Le bonheur de parler tout en marchant dans une cour d’école

«Certains de mes élèves sont de véritables petits péripatéticiens», observe l’auteur.
Photo: Annik MH de Carufel Archives Le Devoir «Certains de mes élèves sont de véritables petits péripatéticiens», observe l’auteur.

Nous sommes à moins d’une semaine des vacances de Noël et je suis en arrêt de travail depuis le 11 novembre pour des raisons familiales. Enseignant au primaire depuis 36 ans et passionné — encore et toujours — par mon travail auprès des enfants, je m’ennuie de mes élèves et je suis triste de ne pas pouvoir vivre avec eux cette fébrilité qui précède les vacances des Fêtes.

C’est pourquoi je voudrais rendre hommage aux élèves de mon école. Je voudrais dire la beauté, la grandeur et l’universalité de notre réalité particulière. Car il importe ici de comprendre que la vérité de la condition humaine s’exprime toujours par le biais de situations de vie concrètes et réelles.

Certains de mes élèves sont de véritables petits péripatéticiens. Ils sont, à leur manière, de vrais philosophes, des chercheurs de vérité et de sagesse. Comme les disciples d’Aristote, eux et moi discutons en marchant ensemble. De fait, Aristote, selon ce qu’en rapportent les témoignages crédibles, « enseignait en marchant dans les jardins d’Athènes », lit-on dans le Dictionnaire de la philosophie de Didier Julia.

Moi, simple enseignant au primaire, c’est en marchant avec mes élèves dans la cour d’école d’un petit village québécois que j’emploie cette technique. Je discute, pose des questions et réponds à celles qui me sont posées.

Je ne sais pas trop pour Aristote, mais, pour ma part, j’apprends beaucoup de mes élèves, et ce, sur tous les plans de mon existence. On entend toutes sortes d’absurdités sur les enfants et les adolescents d’aujourd’hui, mais si je me fie à mon expérience personnelle, ils sont, pour la plupart, me semble-t-il, vifs, intelligents, sensibles et compréhensifs.

Je pense ici, à titre d’exemples, à deux de ces enfants (il y en a eu tellement, de ces belles rencontres, en plus de trois décennies d’enseignement, que je suis obligé ici de commettre une injustice qui me fait de la peine) qui ont été mes élèves pendant deux ans et qui sont rendus dans une autre classe cette année, mais qui continuent à marcher avec moi chaque fois que c’est à mon tour de surveiller à la récréation.

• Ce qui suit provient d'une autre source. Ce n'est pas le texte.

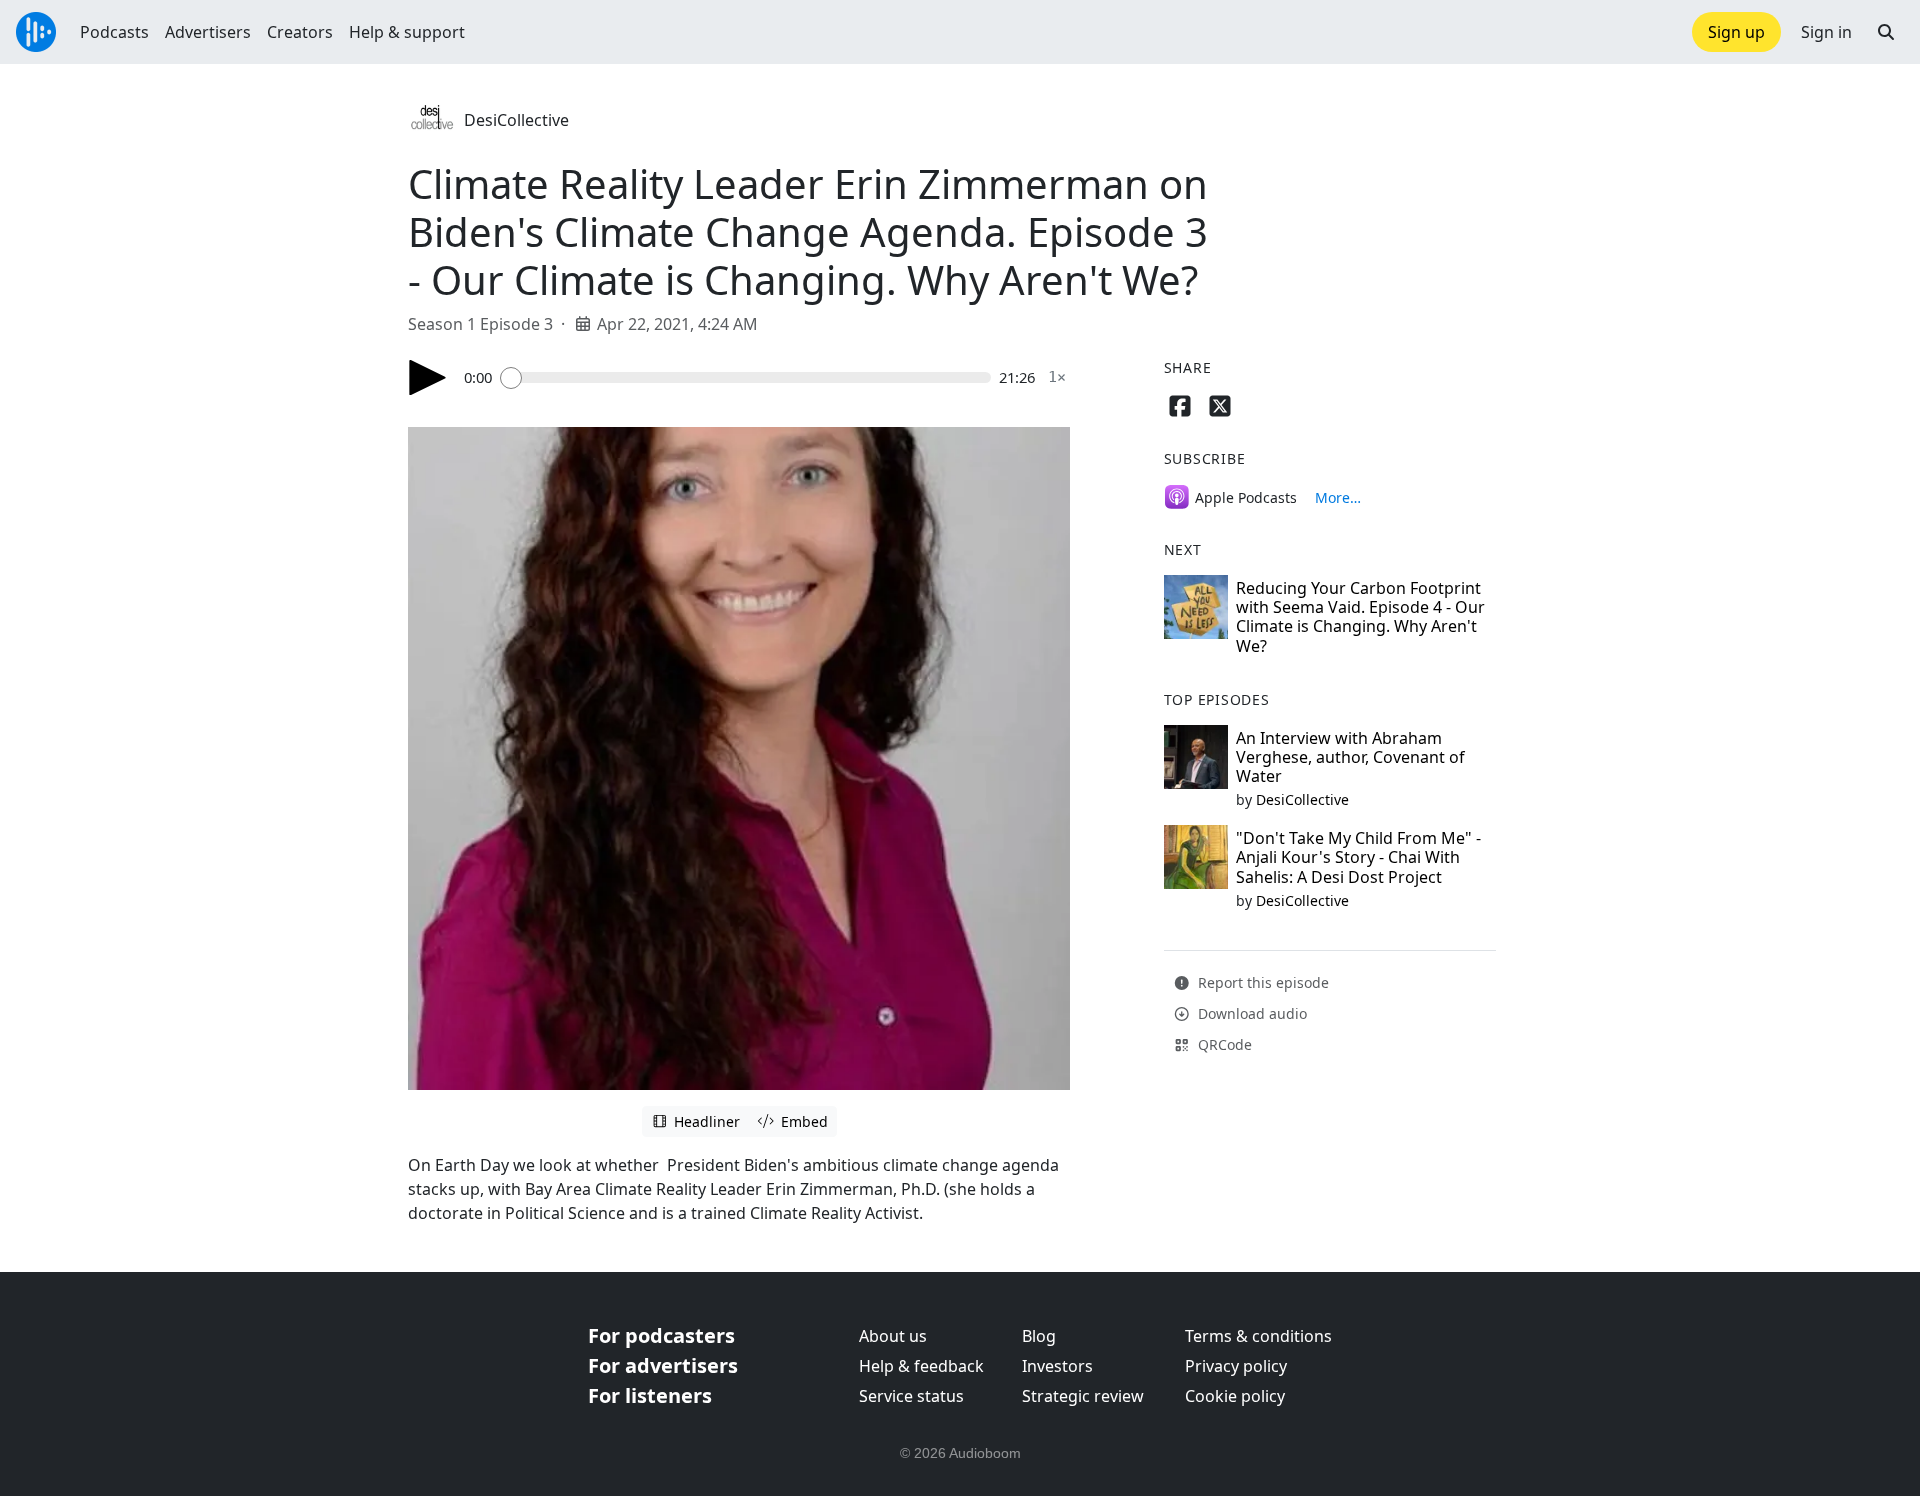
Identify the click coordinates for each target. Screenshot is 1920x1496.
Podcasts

Jean-Michel, d’abord (prénom fictif). Un enfant exceptionnel, un enfant que l’on ne peut pas oublier. Pour son âge, il est petit, plus petit que les autres. Sa manière de bouger et de penser est différente de celle des autres. Quand il parle pour s’expliquer ou poser une question, il balance son corps dans un mouvement de va-et-vient. Certains pourraient trouver que c’est un problème, une difficulté, moi, je trouve que c’est beau, charmant et probablement aidant pour affronter les grandes questions de la vie.

C’est aussi un amoureux de la musique et des chansons. Il connaît par cœur les paroles de nombreuses chansons de Damien Robitaille, mais aussi de chansons anciennes et traditionnelles, comme Il était un petit navire et Partons la mer est belle. Il s’invente de petits livres de théorie mathématique qu’il vient me présenter lors des récréations. Travailler avec cet enfant, c’est côtoyer un miracle vivant.

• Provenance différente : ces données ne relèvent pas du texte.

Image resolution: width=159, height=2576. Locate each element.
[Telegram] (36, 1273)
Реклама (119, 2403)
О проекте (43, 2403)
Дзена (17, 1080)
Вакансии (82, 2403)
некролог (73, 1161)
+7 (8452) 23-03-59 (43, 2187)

Ensuite, Caroline (prénom fictif). Une enfant qui joint à une intelligence vive et sensible une grande qualité de cœur. Une première de classe qui possède une calligraphie belle et soignée. Mais également une élève toujours prête à rendre service. Dans la cour d’école, elle tient presque toujours la main de sa petite sœur. Quand elle marche avec moi, elle me parle souvent de Marcel Pagnol. Elle a vu les films La gloire de mon père et Le château de ma mère.

Je lui ai raconté que ma mère, morte il y a trois ans, était très admirative de l’œuvre de Pagnol et qu’elle était enterrée dans le cimetière en face de l’école (ce qui est tout à fait exact). Mais, pour ma part, c’est grâce à cette élève et à nos échanges que je suis allé, pour la première fois de ma vie, lire avec bonheur, tendresse et nostalgie les deux livres de souvenirs de jeunesse de Pagnol à partir desquels les films en question ont été réalisés.

C’est pourquoi, en ces jours où la fête de Noël approche, je voudrais dire merci à tous ces enfants qui m’ont fait l’immense cadeau de partager des moments précieux de leur vie, en parlant et en marchant avec moi, pendant les récréations, dans la cour d’école de notre petit village. Le souvenir de cette joie sera pour moi impérissable.